Date: 2016-04-21
Type of information: Preclinical data
phase: preclinical
Announcement: presentation of results at the 2016 American Association for Cancer Research (AACR) Annual Meeting
Company: Merrimack Pharmaceuticals (USA - MA)
Product: MM-310
Action
mechanism: antibody directed nanotherapeutic. MM-310 is an antibody directed nanotherapeutic that encapsulates a newly engineered form of the highly potent chemotherapy docetaxel as a prodrug in an ephrin receptor A2 (EphA2)-targeted liposome.
Disease:
Therapeutic area: Cancer - Oncology
Country:
Trial details:
Latest
news: * On April 21, 2016, Merrimack Pharmaceuticals announced positive data from preclinical studies evaluating MM-310, an antibody directed nanotherapeutic (ADN) that encapsulates a newly engineered form of the highly potent chemotherapy docetaxel as a prodrug in an ephrin receptor A2 (EphA2)-targeted liposome. Preclinical data on MM-310 were presented in an oral presentation and three poster sessions at the 2016 American Association for Cancer Research (AACR) Annual Meeting.
Key findings show that MM-310 demonstrated superior antitumor activity in multiple models compared to free docetaxel and also showed that EphA2 targeted liposomes entered and delivered the cytotoxic to the tumor cell while minimizing exposure to healthy tissues, significantly decreasing traditional docetaxel drug-related side effects, such as neutropenia, in preclinical models. EphA2 receptors are associated with poor prognosis and are shown to be overexpressed in several solid tumors, including prostate, ovarian, bladder, gastric and lung cancers.
MM-310 preclinical data include:
Several preclinical models of breast, lung and prostate cancer were used to examine the differences between MM-310 and free docetaxel. In preclinical testing, MM-310 had a significantly longer half-life than free docetaxel, with prolonged exposure at the tumor site.
Treatment with MM-310 at a dose less than one half of the maximum tolerated dose led to full tumor regression for up to 100 days with no evidence of regrowth post-treatment as compared to free docetaxel-treated tumors with a time to progression of approximately 40 days. In chronic tolerability preclinical studies, MM-310 was found to be 4-7 times better tolerated than free docetaxel, with a maximum tolerated dose of at least 120 mg/kg, compared to 20 mg/kg for free docetaxel and no detectable hematological toxicity.

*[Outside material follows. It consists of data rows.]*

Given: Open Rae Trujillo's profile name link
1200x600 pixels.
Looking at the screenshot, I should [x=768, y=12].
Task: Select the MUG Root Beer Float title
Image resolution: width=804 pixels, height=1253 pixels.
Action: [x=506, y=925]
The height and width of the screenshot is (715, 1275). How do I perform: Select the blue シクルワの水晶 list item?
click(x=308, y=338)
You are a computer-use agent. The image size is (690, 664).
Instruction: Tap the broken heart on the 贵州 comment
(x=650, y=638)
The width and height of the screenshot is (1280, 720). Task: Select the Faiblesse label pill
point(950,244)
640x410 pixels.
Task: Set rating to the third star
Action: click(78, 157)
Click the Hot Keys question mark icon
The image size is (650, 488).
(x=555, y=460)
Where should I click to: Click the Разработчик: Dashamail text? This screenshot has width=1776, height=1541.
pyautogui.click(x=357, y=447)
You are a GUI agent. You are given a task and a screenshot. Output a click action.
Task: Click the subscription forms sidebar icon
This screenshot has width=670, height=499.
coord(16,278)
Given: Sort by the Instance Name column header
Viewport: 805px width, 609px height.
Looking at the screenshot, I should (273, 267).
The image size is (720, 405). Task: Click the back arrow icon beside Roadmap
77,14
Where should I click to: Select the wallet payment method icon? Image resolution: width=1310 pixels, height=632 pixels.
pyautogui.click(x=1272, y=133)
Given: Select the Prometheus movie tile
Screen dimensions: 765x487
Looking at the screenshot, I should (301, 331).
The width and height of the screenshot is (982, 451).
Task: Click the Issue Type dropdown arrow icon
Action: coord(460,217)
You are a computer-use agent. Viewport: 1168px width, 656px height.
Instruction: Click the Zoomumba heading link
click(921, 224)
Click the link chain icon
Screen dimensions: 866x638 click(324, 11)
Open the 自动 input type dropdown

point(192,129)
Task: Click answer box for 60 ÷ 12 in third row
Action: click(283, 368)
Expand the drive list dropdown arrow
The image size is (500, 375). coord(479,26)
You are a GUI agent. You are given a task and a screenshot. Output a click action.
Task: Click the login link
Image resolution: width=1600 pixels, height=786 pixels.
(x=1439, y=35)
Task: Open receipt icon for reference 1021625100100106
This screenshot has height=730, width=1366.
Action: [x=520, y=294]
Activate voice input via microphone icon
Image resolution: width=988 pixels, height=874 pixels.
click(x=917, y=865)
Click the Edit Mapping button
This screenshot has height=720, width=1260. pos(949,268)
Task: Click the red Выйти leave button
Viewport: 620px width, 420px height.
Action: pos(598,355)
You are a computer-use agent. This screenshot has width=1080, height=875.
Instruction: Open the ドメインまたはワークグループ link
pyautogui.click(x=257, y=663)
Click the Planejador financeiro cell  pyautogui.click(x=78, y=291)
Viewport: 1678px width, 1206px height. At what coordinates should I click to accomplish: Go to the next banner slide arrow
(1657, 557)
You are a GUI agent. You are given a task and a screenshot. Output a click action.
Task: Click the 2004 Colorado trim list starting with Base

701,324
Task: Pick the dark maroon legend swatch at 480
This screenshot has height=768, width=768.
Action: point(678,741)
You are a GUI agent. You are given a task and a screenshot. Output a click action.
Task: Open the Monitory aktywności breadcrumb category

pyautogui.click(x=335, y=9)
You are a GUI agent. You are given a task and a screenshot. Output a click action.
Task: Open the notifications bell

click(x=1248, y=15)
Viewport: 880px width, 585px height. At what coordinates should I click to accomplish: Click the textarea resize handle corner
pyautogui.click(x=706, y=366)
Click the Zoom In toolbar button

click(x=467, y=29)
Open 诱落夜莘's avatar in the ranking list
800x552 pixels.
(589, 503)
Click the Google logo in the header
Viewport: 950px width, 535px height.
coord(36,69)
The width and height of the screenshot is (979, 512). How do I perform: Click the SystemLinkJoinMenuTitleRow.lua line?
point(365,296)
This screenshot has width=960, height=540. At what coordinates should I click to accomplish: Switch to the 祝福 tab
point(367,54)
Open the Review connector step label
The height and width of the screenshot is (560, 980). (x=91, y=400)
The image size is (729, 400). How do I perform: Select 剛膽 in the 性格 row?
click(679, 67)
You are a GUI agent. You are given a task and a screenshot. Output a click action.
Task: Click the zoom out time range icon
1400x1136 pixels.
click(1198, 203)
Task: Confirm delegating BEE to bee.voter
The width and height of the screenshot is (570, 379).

Preclinical data support the hypothesis that encapsulation of a docetaxel prodrug in a stable and long circulating, targeted liposome may protect against docetaxel-induced hematologic toxicity in in vivo models. Preclinical data confirmed that MM-310 administered weekly at 40 mg/kg induced less hematologic toxicity than free docetaxel administered weekly at 10 mg/kg.
In a sampling of approximately 200 tumors, EphA2 was found to be expressed in tumor cells, myofibroblasts and tumor-associated blood vessels. EphA2 overall prevalence was found to range from 50 - 100% across multiple indications. In cell models, a high level of specificity was observed in the MM-310 EphA2-targeted liposome, with a more than 100-fold increase in liposome cell association when compared to non-targeted liposomes. EphA2-targeted liposomes were shown to bind to and penetrate EphA2 positive cells, while non-targeted liposomes showed minimal binding.